- Exercise directions
In this exercise, return only the lines that run from the line with "The width and" to the end of the entries below, both included. Pictures are not copied.

- Dataset excerpts

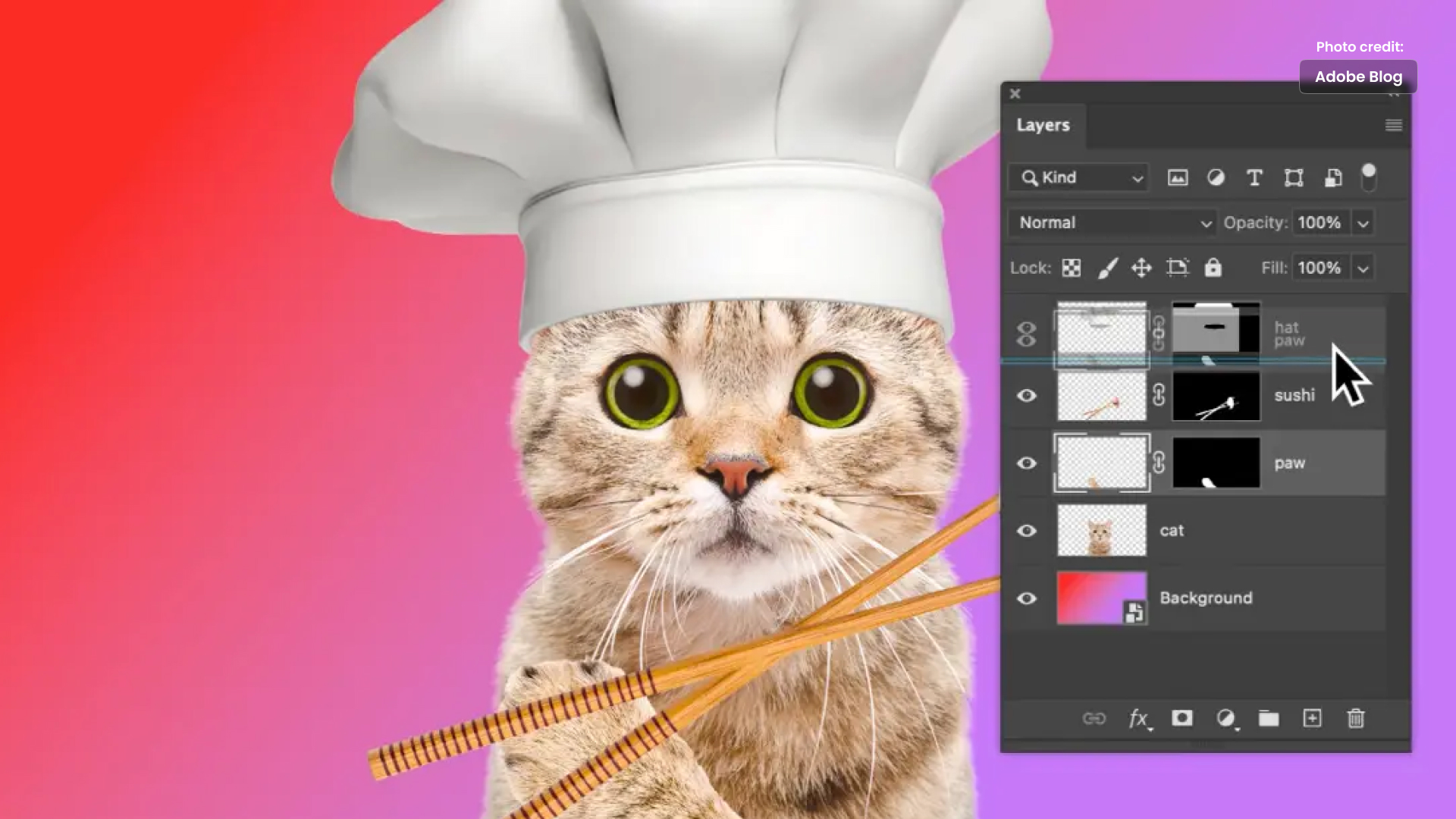
Task: Select the Delete Layer trash icon
Action: [x=1356, y=718]
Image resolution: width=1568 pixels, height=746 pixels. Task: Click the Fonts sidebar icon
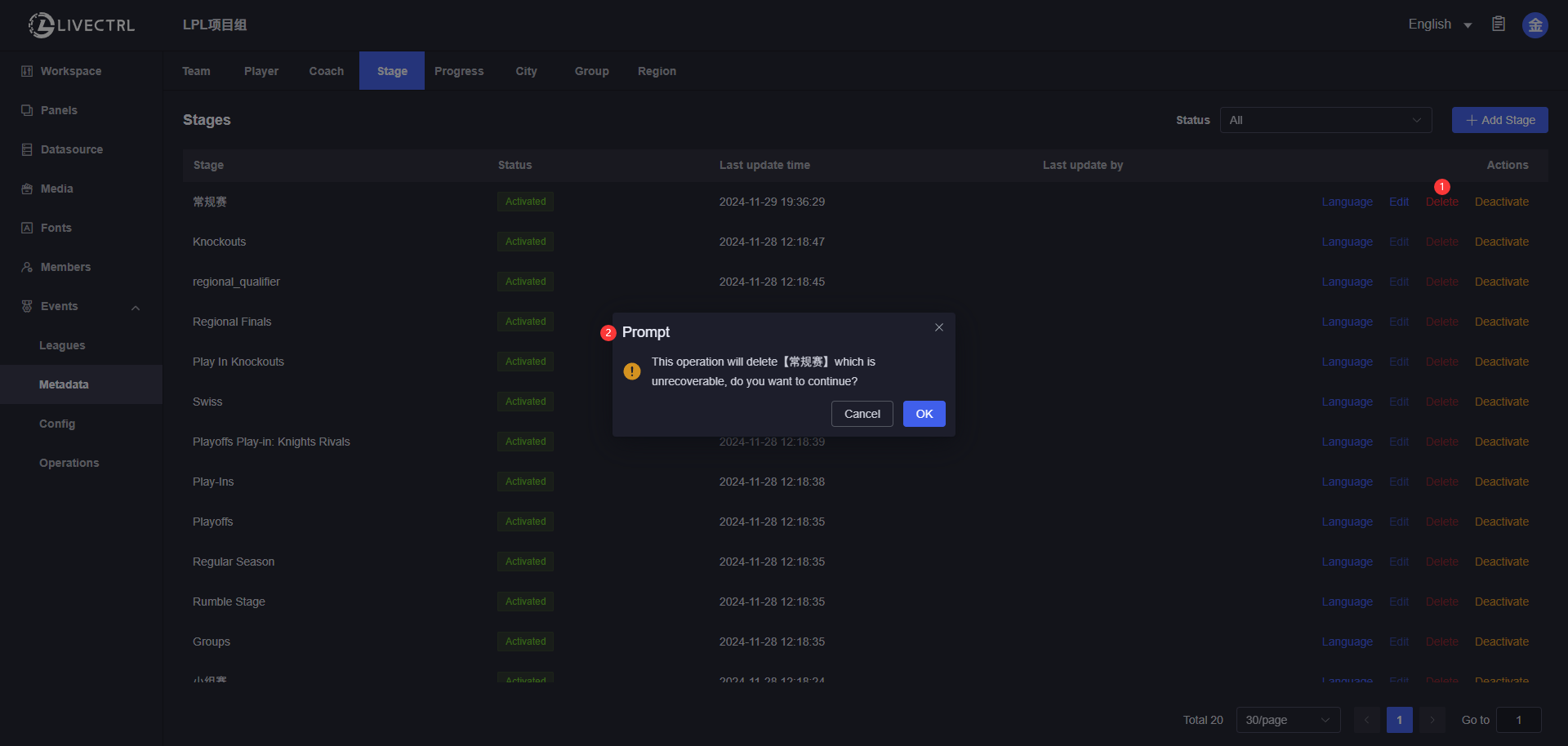[x=27, y=228]
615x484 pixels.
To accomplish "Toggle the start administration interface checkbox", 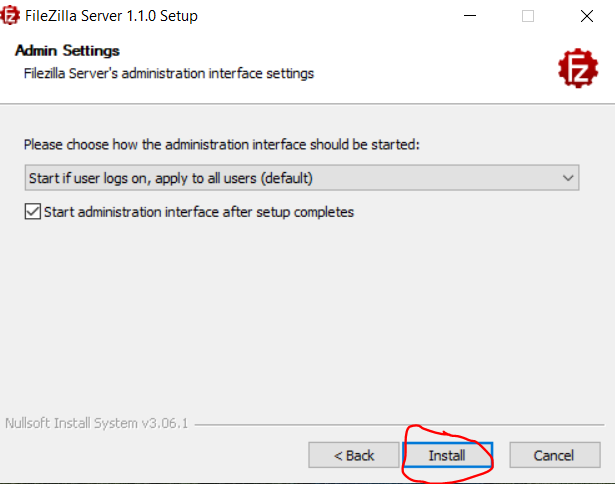I will 32,212.
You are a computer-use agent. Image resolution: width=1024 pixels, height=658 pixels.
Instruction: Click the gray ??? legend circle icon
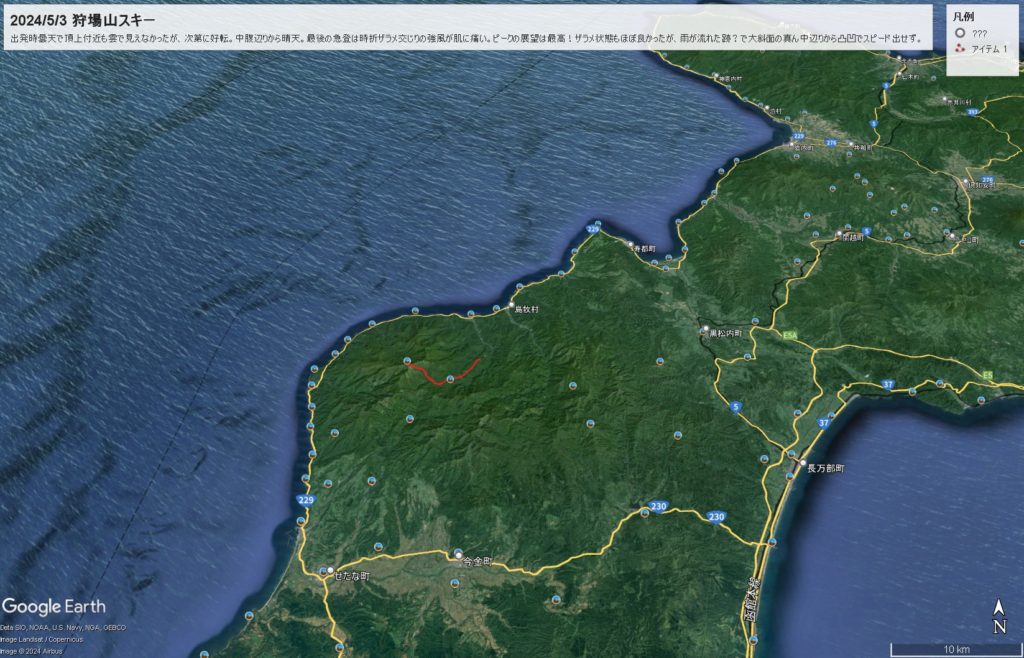click(x=960, y=33)
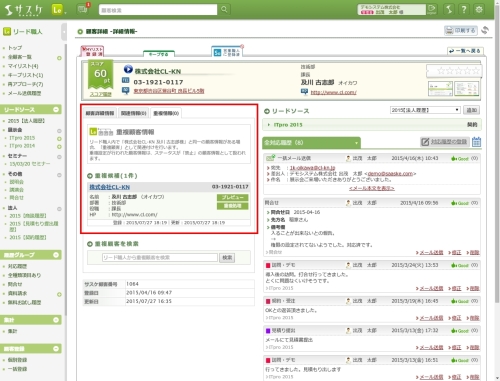Open the 2015 lead source dropdown
The image size is (500, 381).
(425, 110)
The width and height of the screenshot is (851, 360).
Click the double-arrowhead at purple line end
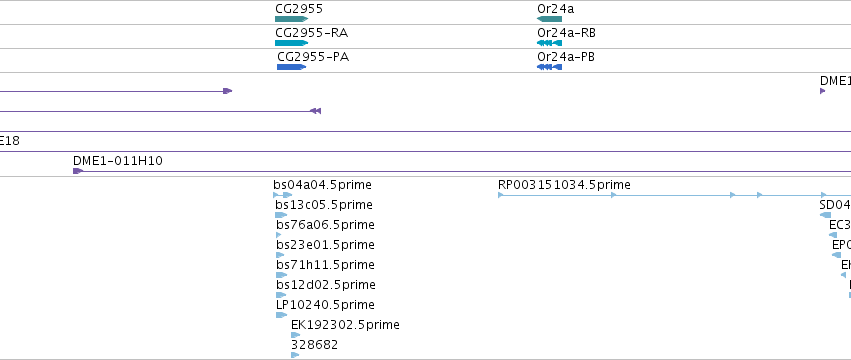(315, 111)
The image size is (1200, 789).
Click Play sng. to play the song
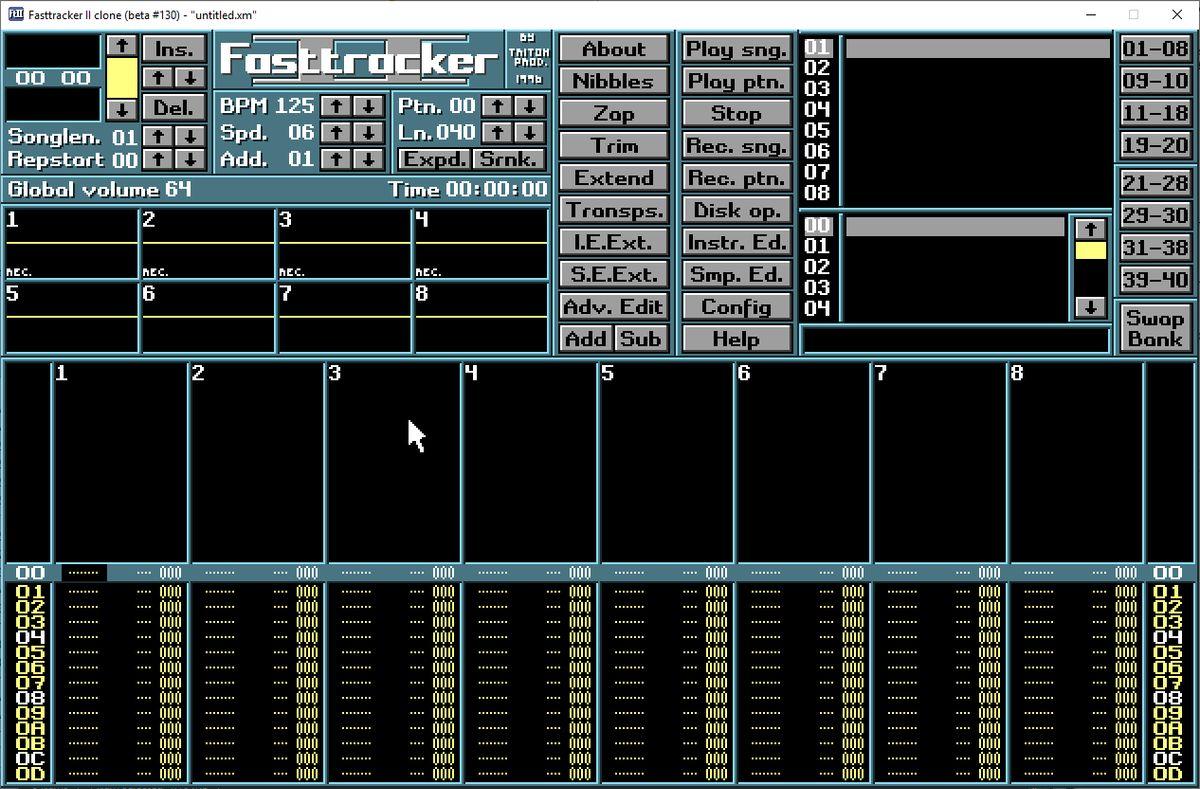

- Problem solution
The width and height of the screenshot is (851, 360).
Click the double-arrowhead at purple line end
(315, 111)
The image size is (1200, 789).
Click Play sng. to play the song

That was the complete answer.